Cath Clarke 

WoolfWomen: Now or Never review – wild all-female skate team heads for Turkey

Following an group of terrifying risk-takers doesn’t really tell us much about the sport, or the daredevils themselves
  
  

Wheel jeopardy … Woolf Women.
Wheel jeopardy … Woolf Women. Photograph: Strike Media

This slight, scrappy documentary follows an all-female crew of downhill skateboarders on a road trip to northern Turkey. To the risk-averse, their sport looks suicidally dangerous, like snowboarding on concrete: riders on longboards cutting down steep roads at speeds up to 140kph, leaving cars for dust. The risk of mangled limbs becomes clear five minutes into the film when skater Jennifer Schauerte hits a patch of gravel, comes off her board and slams into a road barrier. The X-ray of the snapped bone in her leg is the most horrific thing I’ve seen in a cinema so far this year.
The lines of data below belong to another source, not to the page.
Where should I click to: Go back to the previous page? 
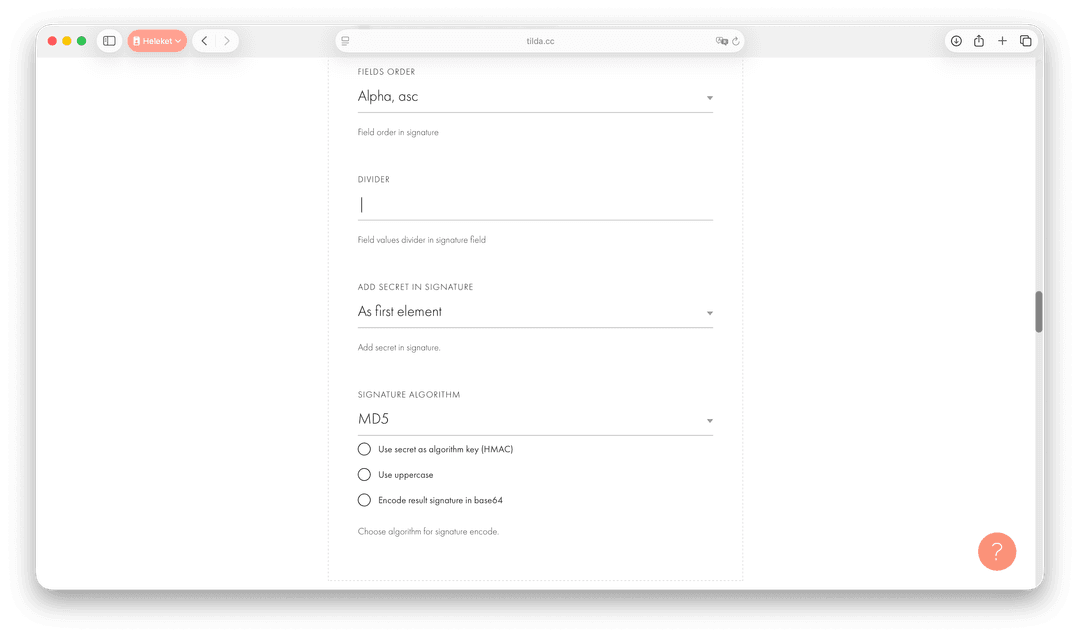[204, 41]
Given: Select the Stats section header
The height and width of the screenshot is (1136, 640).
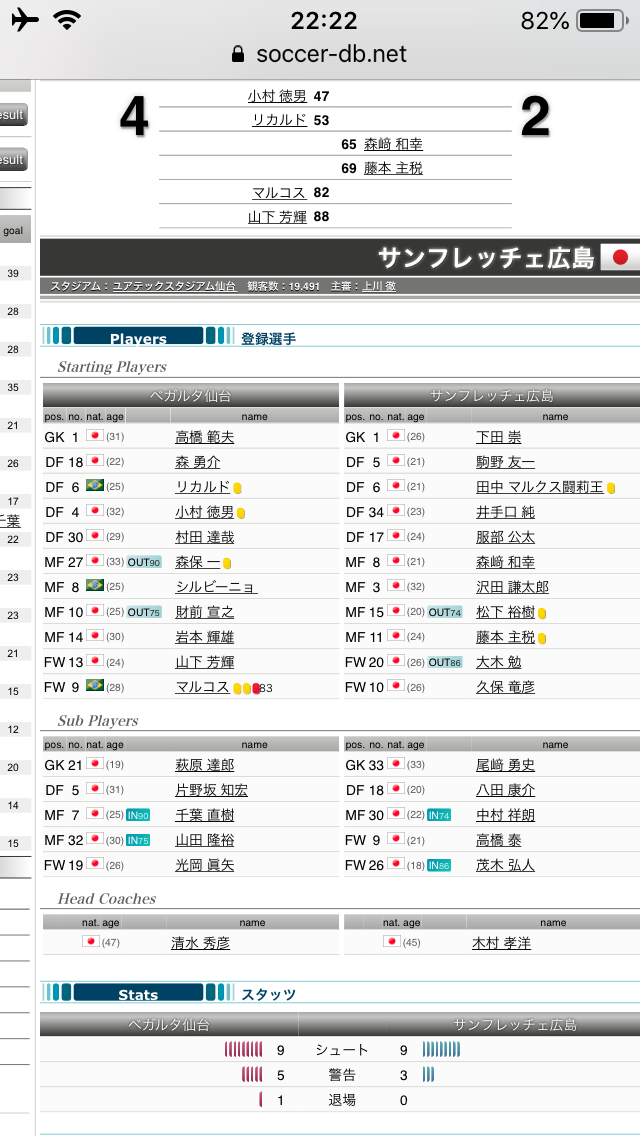Looking at the screenshot, I should point(138,994).
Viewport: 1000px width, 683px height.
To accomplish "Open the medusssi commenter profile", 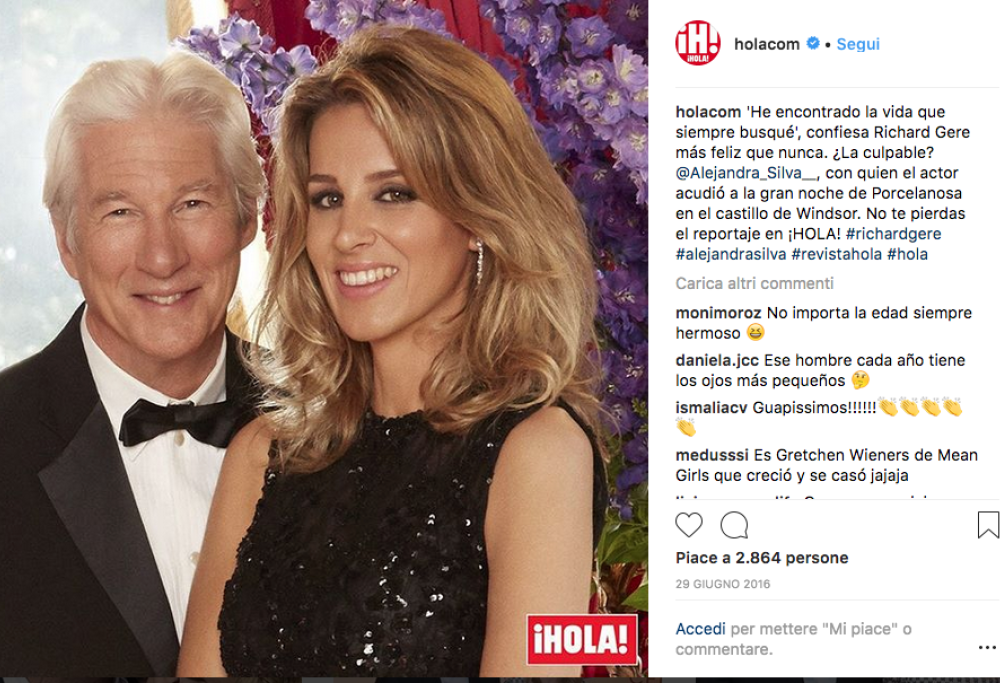I will coord(712,455).
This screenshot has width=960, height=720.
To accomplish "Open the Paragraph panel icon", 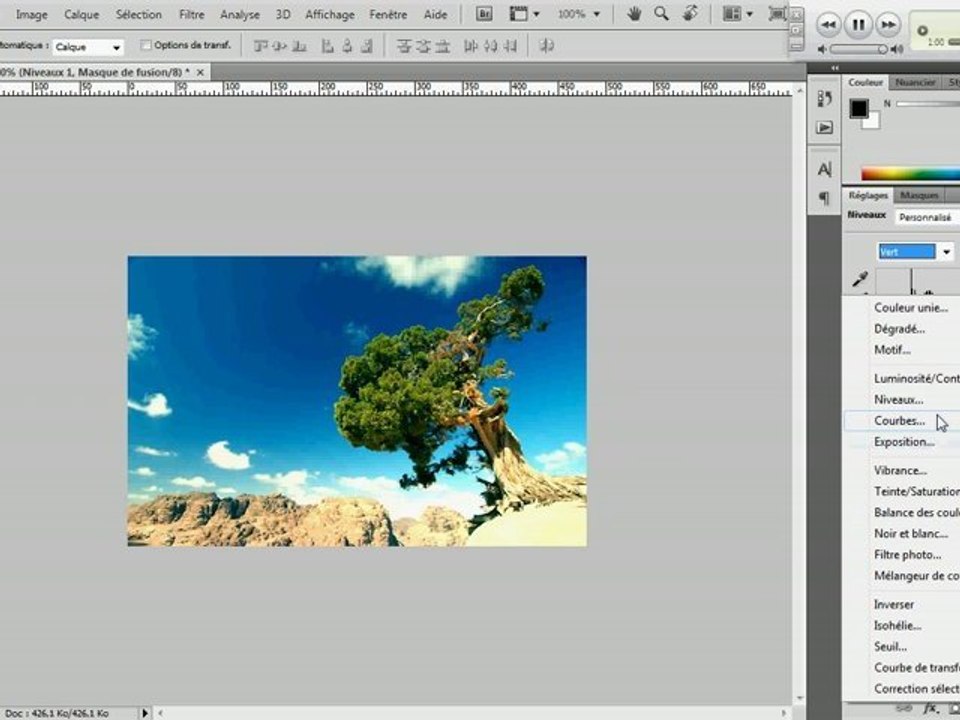I will 825,198.
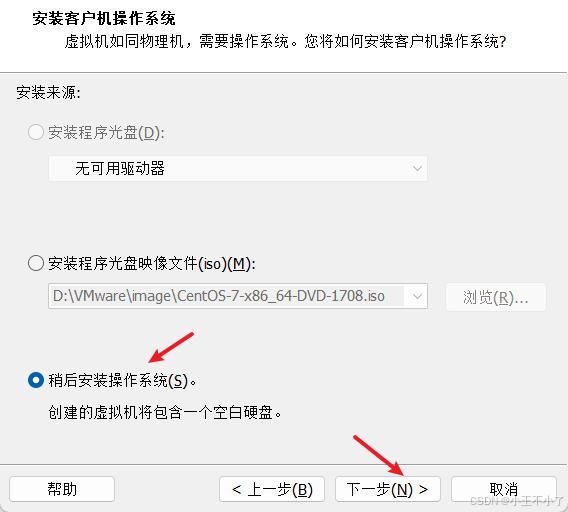Proceed with 下一步(N) button
The image size is (568, 512).
coord(388,489)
Three operations later, Schauerte is impatient – maybe even reckless – in her determination to get back on her board. She’s planning a trip to the mountains of north Turkey in her camper with four friends from the skating scene. Together they are the WoolfWomen. (Disappointingly, they are not named in honour of Virginia ­– the extra “o” seems to be a typo that stuck.) It is by no means an essential skateboarding documentary; we don’t learn much about the sport, its history or this group’s place in skateboard culture. Instead, it’s more about chronicling a tribe: cool women travelling wild and free, skinny-dipping in Bulgaria, sitting around the campfire. Schauerte is the star and co-directs with Marchella De Angelis.

There are glimpses of a more interesting film at points. Schauerte is clearly a big personality, with charisma and possibly the ego to match. When it’s time to skate in Turkey, the rest of her pack are not convinced she’s recovered sufficiently. “You don’t care about your body, but we do,” says one, exasperatedly. A sharper, more detached film might have focused more on this. In all honesty, much of Woolf Women feels like watching a fly-on-the-wall of someone’s else’s holiday.

• WoolfWomen: Now or Never is released on 8 June in UK cinemas.